:: Working data

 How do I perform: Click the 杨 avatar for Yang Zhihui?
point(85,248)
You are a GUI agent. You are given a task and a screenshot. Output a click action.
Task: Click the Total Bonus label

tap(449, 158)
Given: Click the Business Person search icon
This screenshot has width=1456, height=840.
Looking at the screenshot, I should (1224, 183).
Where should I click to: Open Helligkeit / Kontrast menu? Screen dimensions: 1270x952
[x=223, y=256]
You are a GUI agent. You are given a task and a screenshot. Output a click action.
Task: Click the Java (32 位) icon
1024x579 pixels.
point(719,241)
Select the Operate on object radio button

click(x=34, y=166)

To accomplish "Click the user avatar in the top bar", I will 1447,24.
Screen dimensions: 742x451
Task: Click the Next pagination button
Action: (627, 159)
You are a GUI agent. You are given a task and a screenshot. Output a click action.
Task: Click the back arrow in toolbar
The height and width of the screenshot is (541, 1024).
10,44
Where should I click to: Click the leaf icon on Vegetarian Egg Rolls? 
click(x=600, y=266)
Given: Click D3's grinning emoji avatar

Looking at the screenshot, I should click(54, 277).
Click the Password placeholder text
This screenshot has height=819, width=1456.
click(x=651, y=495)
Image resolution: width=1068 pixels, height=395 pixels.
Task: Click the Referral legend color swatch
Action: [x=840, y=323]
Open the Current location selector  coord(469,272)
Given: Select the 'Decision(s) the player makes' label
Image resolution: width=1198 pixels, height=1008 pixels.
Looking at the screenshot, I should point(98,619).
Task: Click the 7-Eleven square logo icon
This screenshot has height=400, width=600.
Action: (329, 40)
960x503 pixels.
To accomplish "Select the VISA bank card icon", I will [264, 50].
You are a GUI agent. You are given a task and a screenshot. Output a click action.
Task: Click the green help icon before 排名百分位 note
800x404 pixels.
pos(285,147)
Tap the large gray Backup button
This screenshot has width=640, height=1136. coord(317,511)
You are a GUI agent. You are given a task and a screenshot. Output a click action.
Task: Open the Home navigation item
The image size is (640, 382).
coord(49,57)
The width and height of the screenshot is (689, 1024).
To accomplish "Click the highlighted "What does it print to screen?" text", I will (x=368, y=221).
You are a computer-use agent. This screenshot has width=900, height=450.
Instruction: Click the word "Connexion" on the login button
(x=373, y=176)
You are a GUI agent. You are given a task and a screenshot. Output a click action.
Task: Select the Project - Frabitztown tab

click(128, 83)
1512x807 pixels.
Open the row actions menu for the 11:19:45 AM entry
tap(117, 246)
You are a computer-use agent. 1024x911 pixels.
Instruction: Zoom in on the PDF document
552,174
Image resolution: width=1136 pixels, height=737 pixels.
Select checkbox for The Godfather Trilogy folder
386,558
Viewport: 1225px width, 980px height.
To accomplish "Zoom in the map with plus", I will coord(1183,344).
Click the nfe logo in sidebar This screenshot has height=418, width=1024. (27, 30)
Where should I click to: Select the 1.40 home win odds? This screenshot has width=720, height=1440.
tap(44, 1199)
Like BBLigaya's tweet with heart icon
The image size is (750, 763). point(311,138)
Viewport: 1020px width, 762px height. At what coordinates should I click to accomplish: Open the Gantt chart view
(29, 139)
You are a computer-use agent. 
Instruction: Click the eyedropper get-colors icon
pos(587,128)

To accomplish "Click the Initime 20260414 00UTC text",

::::

## Problem description
Recast all of the entries above as a Markdown table with the columns No. and Line text. Give each line its own numbered row and leave out the blank lines.

## Exercise solution
| No. | Line text |
|---|---|
| 1 |  How do I perform: Click the 杨 avatar for Yang Zhihui? |
| 2 | point(85,248) |
| 3 | You are a GUI agent. You are given a task and a screenshot. Output a click action. |
| 4 | Task: Click the Total Bonus label |
| 5 | tap(449, 158) |
| 6 | Given: Click the Business Person search icon |
| 7 | This screenshot has width=1456, height=840. |
| 8 | Looking at the screenshot, I should (1224, 183). |
| 9 | Where should I click to: Open Helligkeit / Kontrast menu? Screen dimensions: 1270x952 |
| 10 | [x=223, y=256] |
| 11 | You are a GUI agent. You are given a task and a screenshot. Output a click action. |
| 12 | Task: Click the Java (32 位) icon |
| 13 | 1024x579 pixels. |
| 14 | point(719,241) |
| 15 | Select the Operate on object radio button |
| 16 | click(x=34, y=166) |
| 17 | To accomplish "Click the user avatar in the top bar", I will 1447,24. |
| 18 | Screen dimensions: 742x451 |
| 19 | Task: Click the Next pagination button |
| 20 | Action: (627, 159) |
| 21 | You are a GUI agent. You are given a task and a screenshot. Output a click action. |
| 22 | Task: Click the back arrow in toolbar |
| 23 | The height and width of the screenshot is (541, 1024). |
| 24 | 10,44 |
| 25 | Where should I click to: Click the leaf icon on Vegetarian Egg Rolls?  |
| 26 | click(x=600, y=266) |
| 27 | Given: Click D3's grinning emoji avatar |
| 28 | Looking at the screenshot, I should click(54, 277). |
| 29 | Click the Password placeholder text |
| 30 | This screenshot has height=819, width=1456. |
| 31 | click(x=651, y=495) |
| 32 | Image resolution: width=1068 pixels, height=395 pixels. |
| 33 | Task: Click the Referral legend color swatch |
| 34 | Action: [x=840, y=323] |
| 35 | Open the Current location selector  coord(469,272) |
| 36 | Given: Select the 'Decision(s) the player makes' label |
| 37 | Image resolution: width=1198 pixels, height=1008 pixels. |
| 38 | Looking at the screenshot, I should point(98,619). |
| 39 | Task: Click the 7-Eleven square logo icon |
| 40 | This screenshot has height=400, width=600. |
| 41 | Action: (329, 40) |
| 42 | 960x503 pixels. |
| 43 | To accomplish "Select the VISA bank card icon", I will [264, 50]. |
| 44 | You are a GUI agent. You are given a task and a screenshot. Output a click action. |
| 45 | Task: Click the green help icon before 排名百分位 note |
| 46 | 800x404 pixels. |
| 47 | pos(285,147) |
| 48 | Tap the large gray Backup button |
| 49 | This screenshot has width=640, height=1136. coord(317,511) |
| 50 | You are a GUI agent. You are given a task and a screenshot. Output a click action. |
| 51 | Task: Open the Home navigation item |
| 52 | The image size is (640, 382). |
| 53 | coord(49,57) |
| 54 | The width and height of the screenshot is (689, 1024). |
| 55 | To accomplish "Click the highlighted "What does it print to screen?" text", I will (x=368, y=221). |
| 56 | You are a computer-use agent. This screenshot has width=900, height=450. |
| 57 | Instruction: Click the word "Connexion" on the login button |
| 58 | (x=373, y=176) |
| 59 | You are a GUI agent. You are given a task and a screenshot. Output a click action. |
| 60 | Task: Select the Project - Frabitztown tab |
| 61 | click(128, 83) |
| 62 | 1512x807 pixels. |
| 63 | Open the row actions menu for the 11:19:45 AM entry |
| 64 | tap(117, 246) |
| 65 | You are a computer-use agent. 1024x911 pixels. |
| 66 | Instruction: Zoom in on the PDF document |
| 67 | 552,174 |
| 68 | Image resolution: width=1136 pixels, height=737 pixels. |
| 69 | Select checkbox for The Godfather Trilogy folder |
| 70 | 386,558 |
| 71 | Viewport: 1225px width, 980px height. |
| 72 | To accomplish "Zoom in the map with plus", I will coord(1183,344). |
| 73 | Click the nfe logo in sidebar This screenshot has height=418, width=1024. (27, 30) |
| 74 | Where should I click to: Select the 1.40 home win odds? This screenshot has width=720, height=1440. |
| 75 | tap(44, 1199) |
| 76 | Like BBLigaya's tweet with heart icon |
| 77 | The image size is (750, 763). point(311,138) |
| 78 | Viewport: 1020px width, 762px height. At what coordinates should I click to accomplish: Open the Gantt chart view |
| 79 | (29, 139) |
| 80 | You are a computer-use agent.  |
| 81 | Instruction: Click the eyedropper get-colors icon |
| 82 | pos(587,128) |
| 83 | To accomplish "Click the Initime 20260414 00UTC text", |